Picrotoxin has been suggested to allosterically inhibit the ligand-gated ion channels in various studies, including in single-channel kinetic and conductance analysis studies [34,50], studies on the interactions between picrotoxin analogs [51], site-directed mutagenesis studies [38,52] and electrophysiology and fluorescence labelling studies [53]. The replacement of the valine and threonine residues in the M2 region with cysteine and the co-application of picrotoxin with GABA and sulfhydryl reagents has demonstrated that the blocked state of the channel is different from the closed state [35]. In this study, if picrotoxin acted as an open-pore blocker, then it would be expected that both the anion and GABA efflux mediated by the ALMT proteins would be inhibited.
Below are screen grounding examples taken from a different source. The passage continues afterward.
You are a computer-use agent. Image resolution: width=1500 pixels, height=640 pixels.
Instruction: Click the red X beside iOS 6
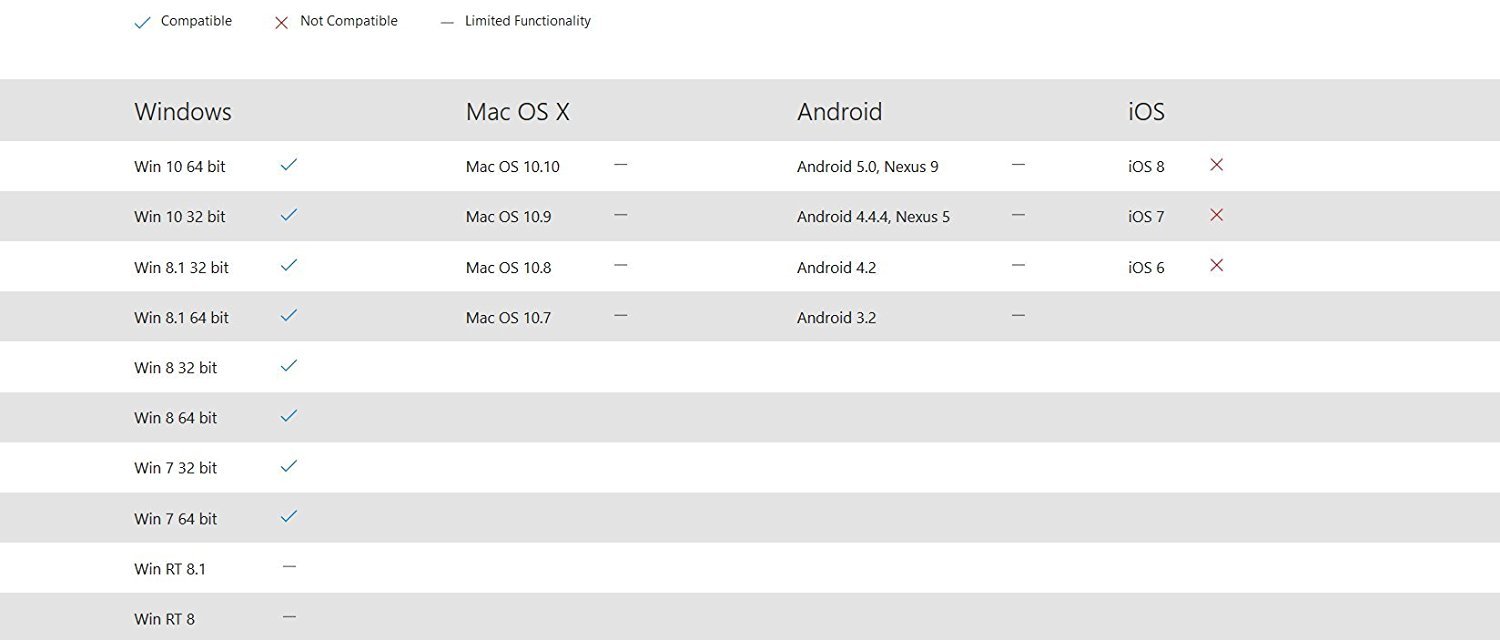(1216, 265)
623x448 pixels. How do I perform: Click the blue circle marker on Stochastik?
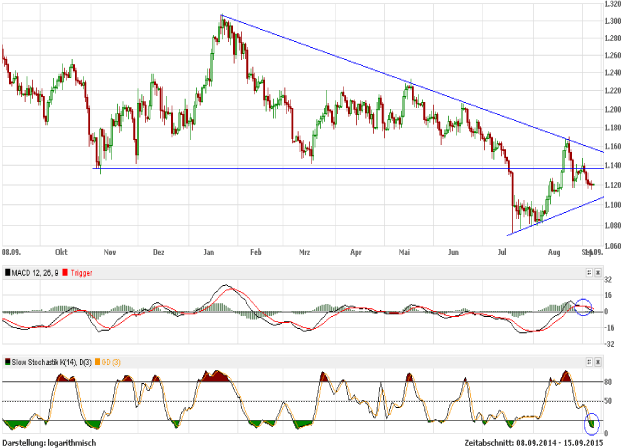(x=591, y=423)
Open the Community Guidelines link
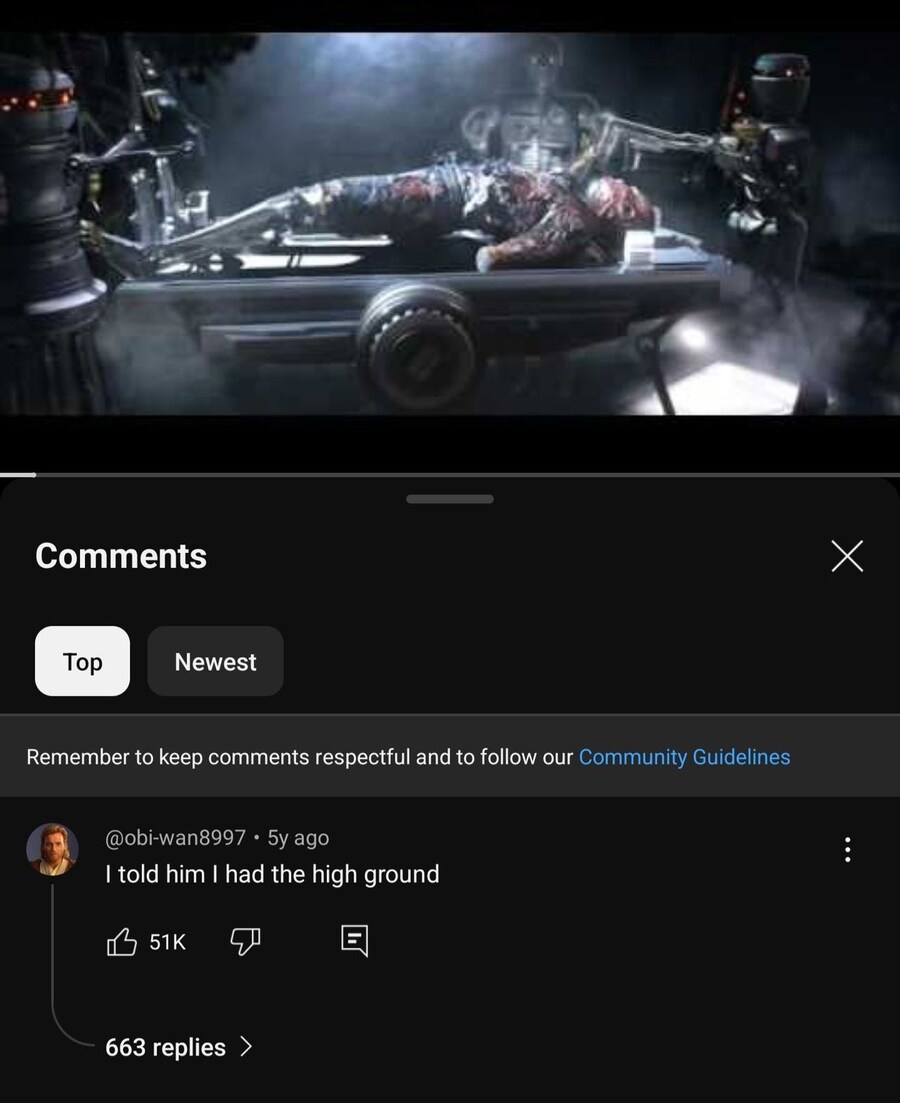The height and width of the screenshot is (1103, 900). click(x=684, y=757)
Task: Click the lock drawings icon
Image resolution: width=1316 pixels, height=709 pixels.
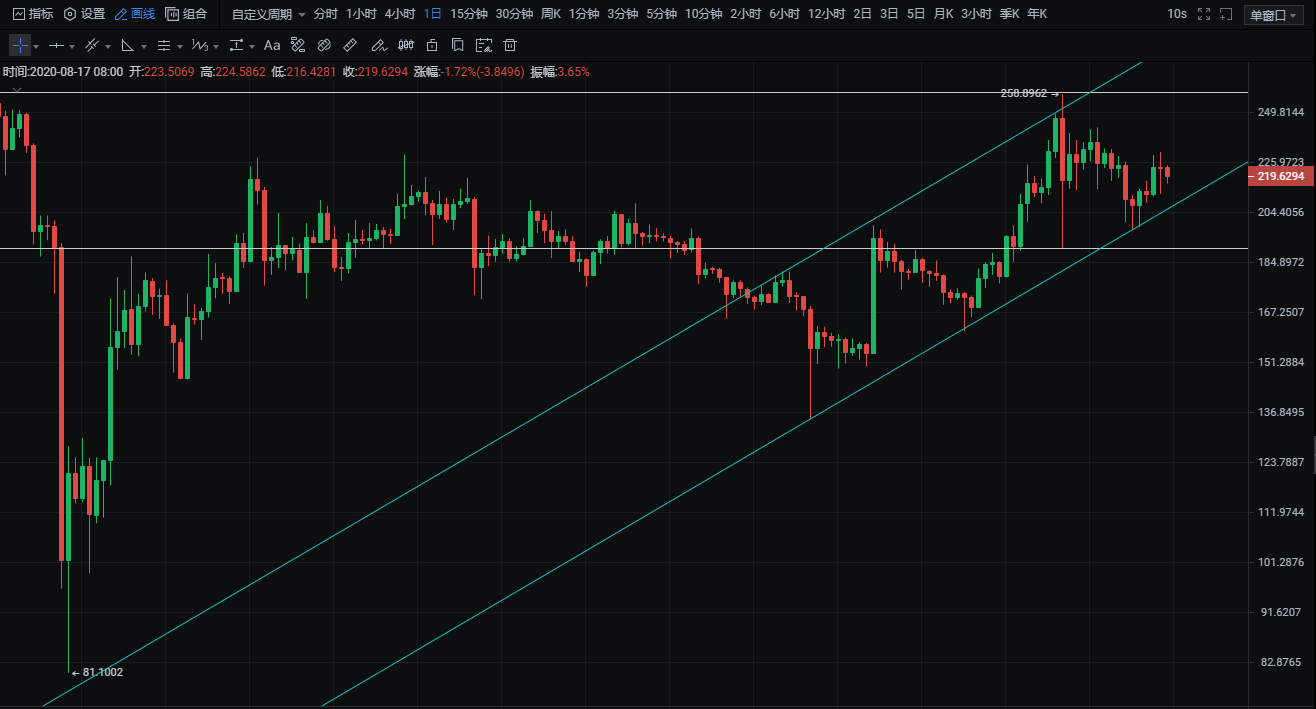Action: [432, 46]
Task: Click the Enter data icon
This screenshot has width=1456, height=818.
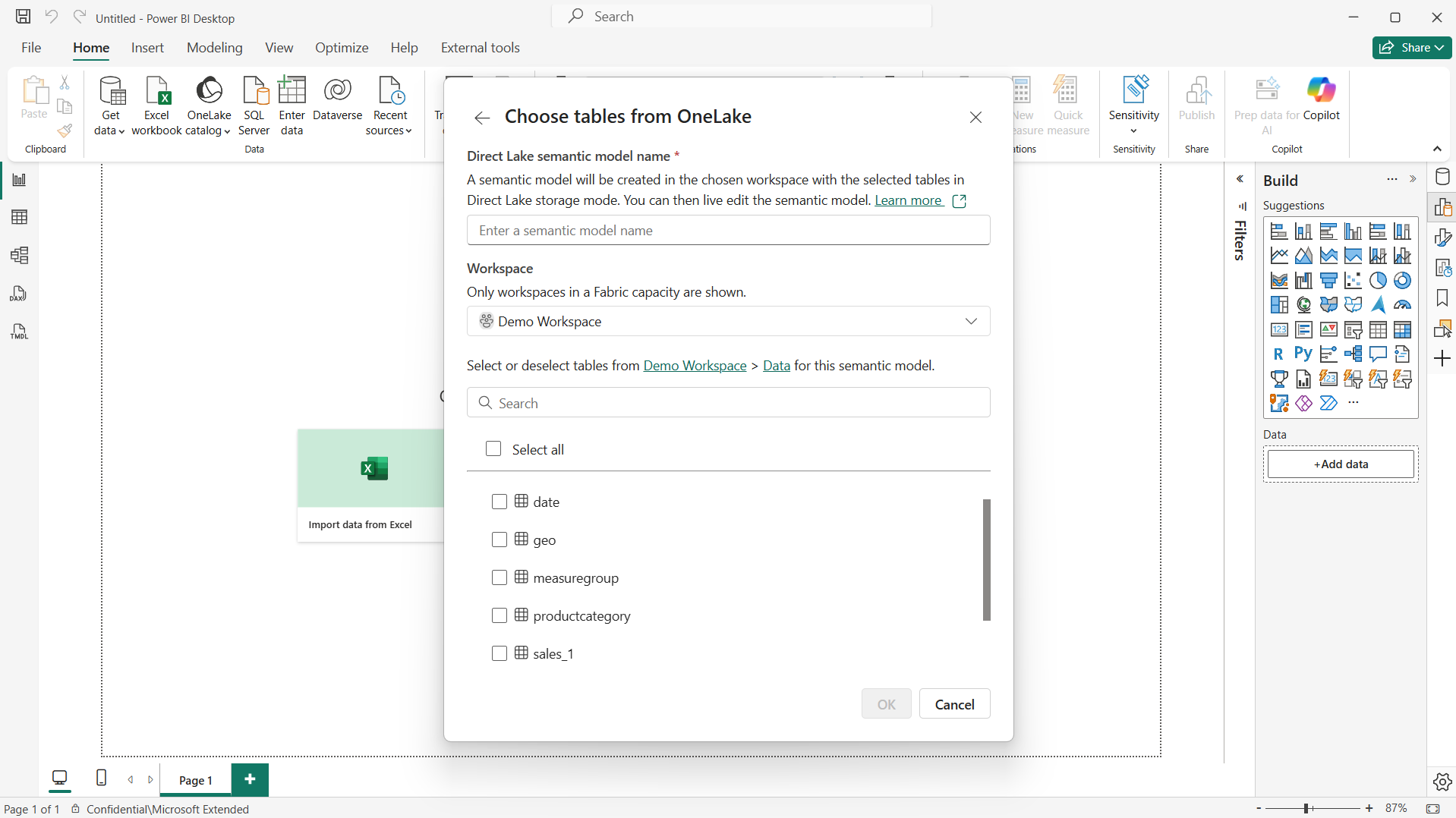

However, the lack of GABA efflux inhibition caused by picrotoxin indicates that this agent could function via an allosteric mechanism. The TaALMT1 from wheat shares 63% amino acid similarity to the Arabidopsis AtALMT1, and it is thus highly probable that the malate flux mediated by TaALMT1 employs a similar mechanism to that identified in AtALMT1. Homology modelling of TaALMT1 shows that picrotoxin-binding residues project into the pore (Figure 6B,C), strengthening the probability that it acts on ion fluxes via an allosteric mechanism. However, site-directed mutagenesis and characterisation need to be carried out to confirm the role of these residues in binding picrotoxin and if these residues are responsible for the allosteric inhibition of anion flux similar to that observed mammalian GABA_AR.

Our current model of GABA and malate transport via TaALMT1 is summarised in Figure 7 and incorporates previous evidence [28]. In influx mode, GABA transport (1) into the cell can occur through GABA transporters such as GAT1 [54]. Malate efflux (2) across the membrane is mediated by the ALMTs (e.g., TaALMT1). In efflux mode, the GABA that is transported into the cell can bind to the GABA binding site (3) on TaALMT1 and block malate transport. We hypothesise that the GABA-induced blockage of malate transport, which is evident from the cytoplasmic side [20], is indicative of GABA inducing the TaALMT1 protein into a different conformation that prevents malate transport but allows GABA transport (4). In this conformation, it is likely that the picrotoxin binding site is unavailable. In the absence of GABA binding to its site on TaALMT1, picrotoxin can bind to its site and prevent malate efflux (5) from the cytoplasm. Thus, both malate and GABA efflux possibly occur via the same pathway through the protein, albeit in a different conformation, perhaps one that is related to the charge distribution at the selectivity filter, given that malate and GABA, although structurally similar, differ in that they are negatively charged and uncharged, respectively.

Taken together, picrotoxin could possibly inhibit TaALMT1 by only binding to the malate conducting TaALMT1 conformation. Our results demonstrate that picrotoxin inhibits the anion efflux mediated by TaALMT1 and could be used as a new inhibitor to distinguish between the anion transport and GABA transport modes for ALMT proteins. Further research to identify the functional roles of the residues that have been identified as important for picrotoxin binding is ongoing.

5. Conclusions

In conclusion, this study demonstrates that picrotoxin blocks the malate efflux mediated by TaALMT1 in heterologous expression systems and in near-isogenic lines of wheat ET8 (Al-tolerant). In addition, picrotoxin has no effect on the GABA efflux mediated by ALMTs. It is likely that picrotoxin is an allosteric inhibitor of anion efflux, but further research is required to gain insights into its mechanism of action.